Pemerintah berharap melalui program ini,dapat memberikan angin segar bagi pelaku UMKM, sekaligus memperkuat ekosistem ekonomi nasional.

Langkah ini diharapkan dapat memberikan akses pembiayaan baru bagi UMKM yang sebelumnya terkendala akibat catatan utang macet di perbankan.

Diketahui, enghapusan buku dan piutang macet bagi Usaha Mikro, Kecil, dan Menengah (UMKM) kini menjadi fokus pemerintah sesuai Peraturan Pemerintah Nomor 47 Tahun 2024. Kebijakan ini bertujuan meringankan beban UMKM yang terdampak sekaligus mendorong pertumbuhan ekonomi.

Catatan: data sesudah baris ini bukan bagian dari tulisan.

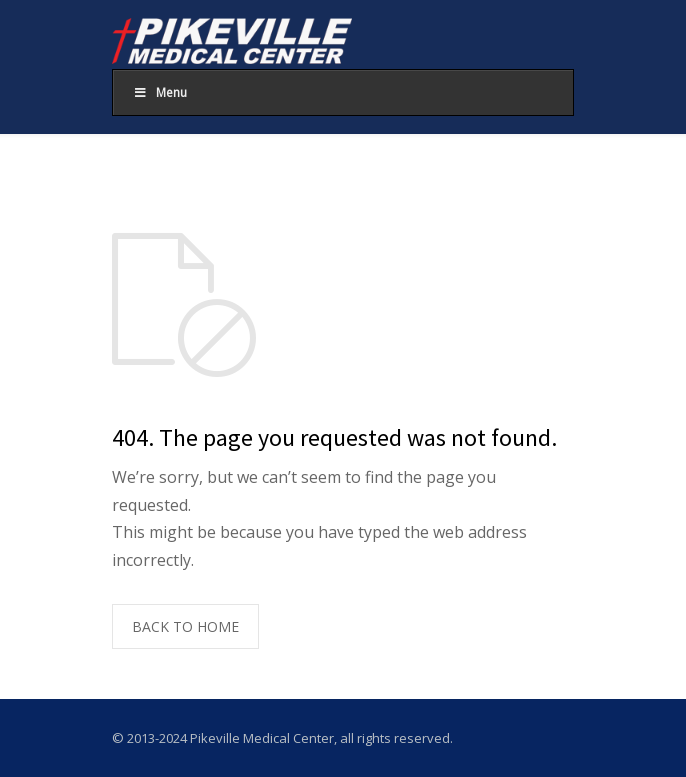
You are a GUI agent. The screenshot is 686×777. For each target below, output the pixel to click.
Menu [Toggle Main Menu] (160, 92)
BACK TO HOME (185, 626)
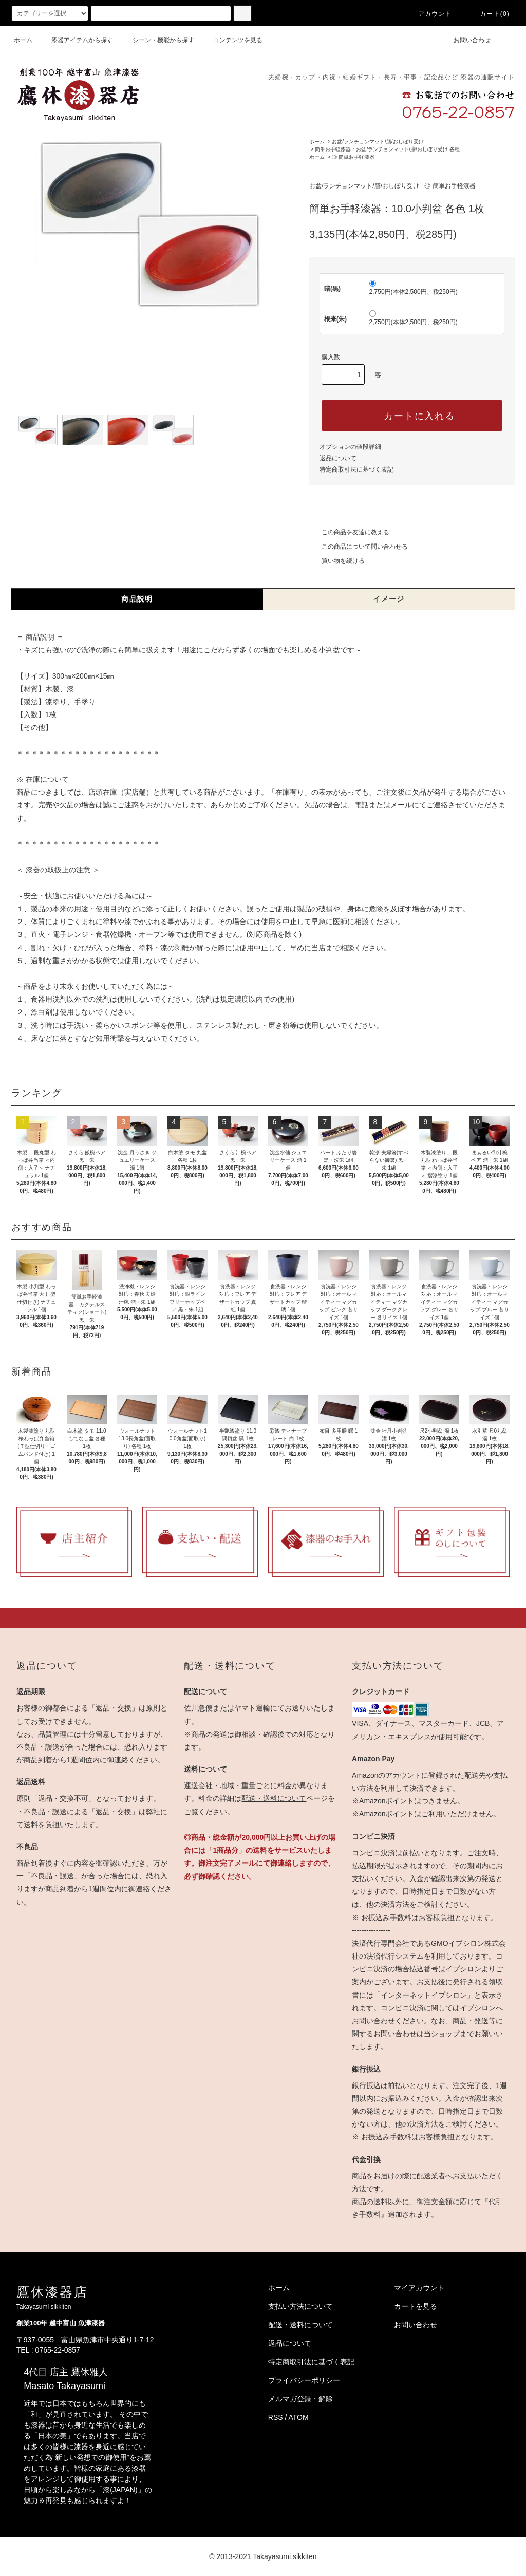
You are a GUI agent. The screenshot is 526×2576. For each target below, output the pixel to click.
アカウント (429, 13)
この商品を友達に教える (349, 532)
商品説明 (137, 599)
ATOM (299, 2417)
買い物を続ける (337, 561)
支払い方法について (300, 2306)
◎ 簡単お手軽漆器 (353, 157)
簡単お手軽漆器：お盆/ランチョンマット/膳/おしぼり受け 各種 (387, 149)
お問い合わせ (466, 40)
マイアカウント (419, 2288)
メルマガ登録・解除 (300, 2399)
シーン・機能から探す (157, 40)
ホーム (23, 40)
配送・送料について (273, 1798)
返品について (338, 458)
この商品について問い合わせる (358, 546)
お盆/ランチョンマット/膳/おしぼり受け (377, 141)
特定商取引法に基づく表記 (356, 469)
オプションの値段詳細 (350, 446)
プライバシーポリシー (304, 2380)
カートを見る (415, 2306)
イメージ (389, 599)
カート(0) (488, 13)
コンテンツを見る (231, 40)
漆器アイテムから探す (76, 40)
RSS (275, 2417)
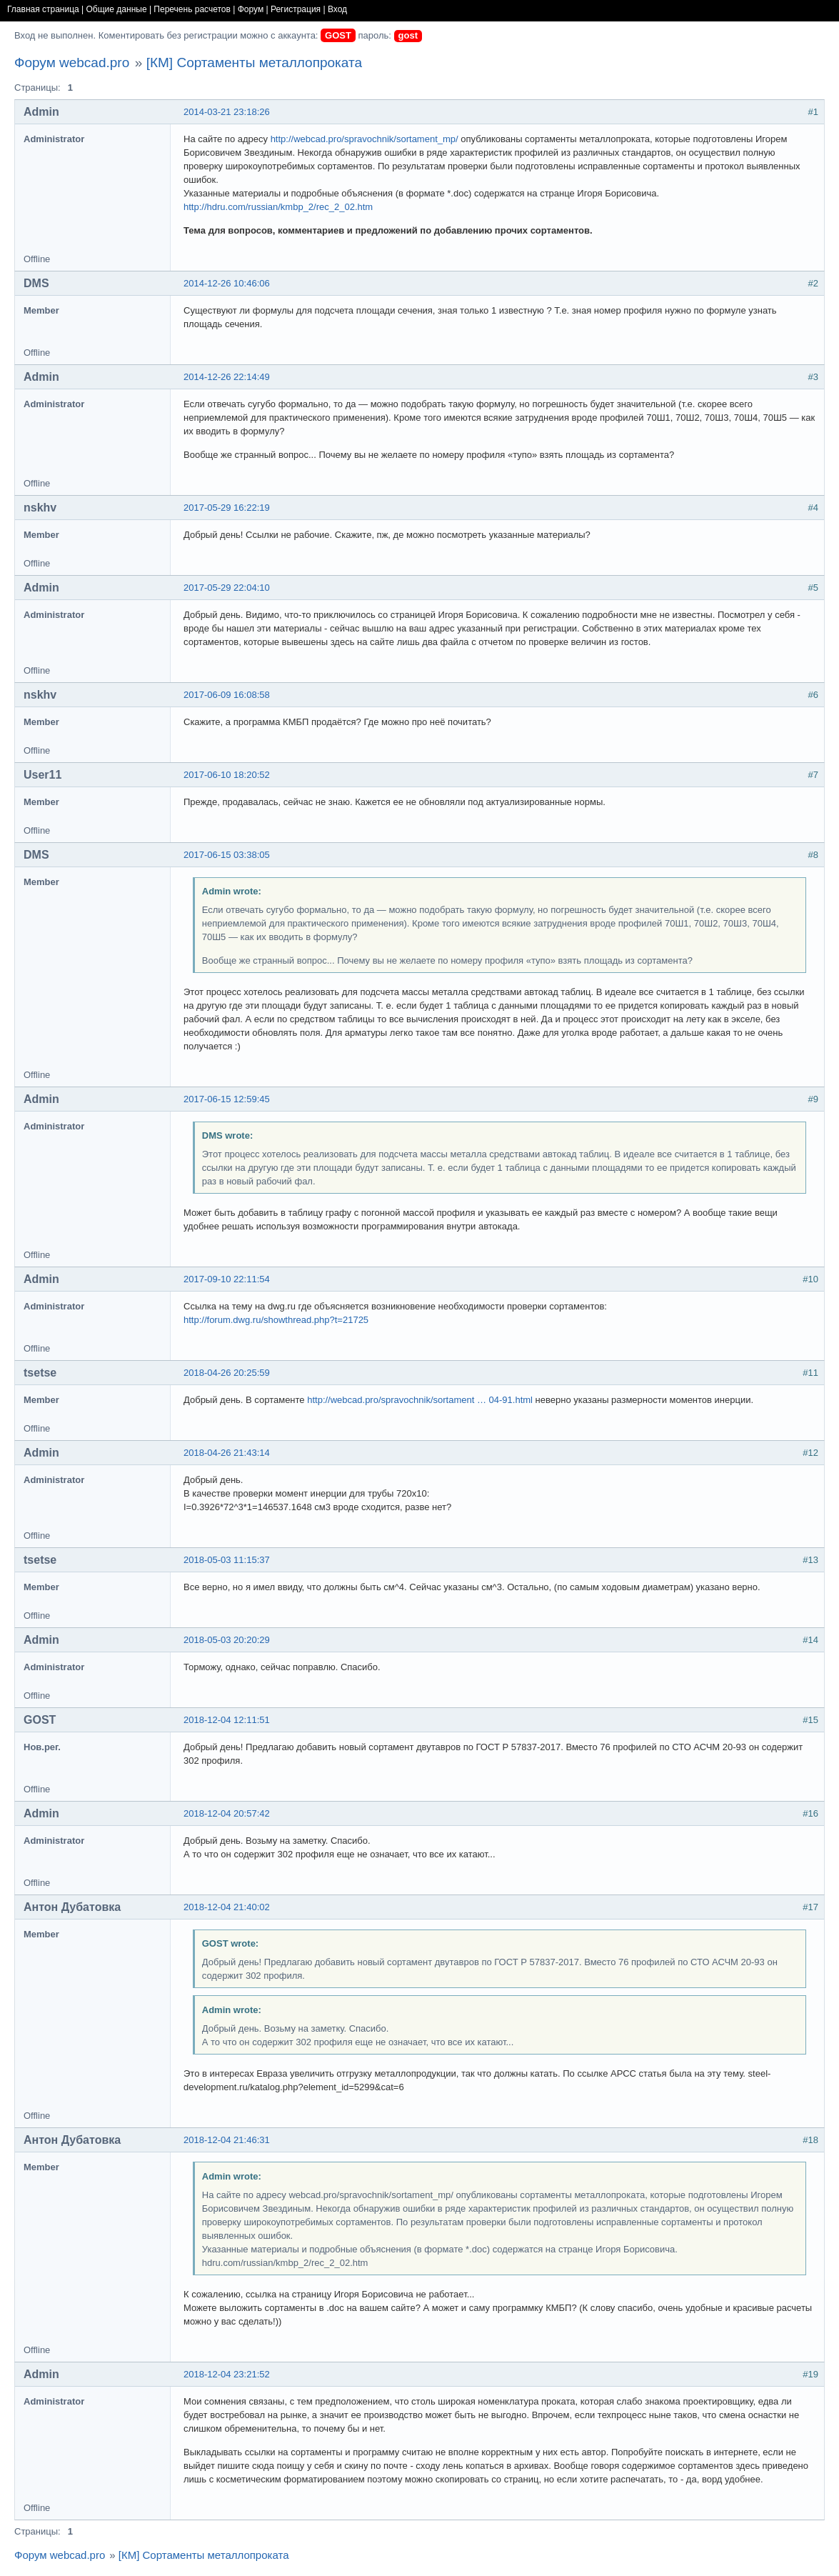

Kepala Otoritas Jasa Keuangan (OJK) Sulselbar, Darwisman, menyampaikan bahwa pelaksanaan program ini di Sulsel khususnya masih menunggu arahan teknis dan hasil pemetaan.

“Secara prinsip, program ini sudah menjadi kebijakan pemerintah. Namun, kami masih menunggu data final terkait jumlah UMKM dan total kredit yang akan dihapuskan di wilayah Sulselbar, termasuk Sulsel,” ujarnya, Kamis (9/1).

Berdasar data yang diterima, kredit UMKM di Sulawesi Selatan terus menunjukkan tren positif pada November 2024. Kredit ini tumbuh sebesar 2,84% secara tahunan, meski dihadapkan pada tantangan berupa rasio Non-Performing Loan (NPL) yang mencapai 4,63%.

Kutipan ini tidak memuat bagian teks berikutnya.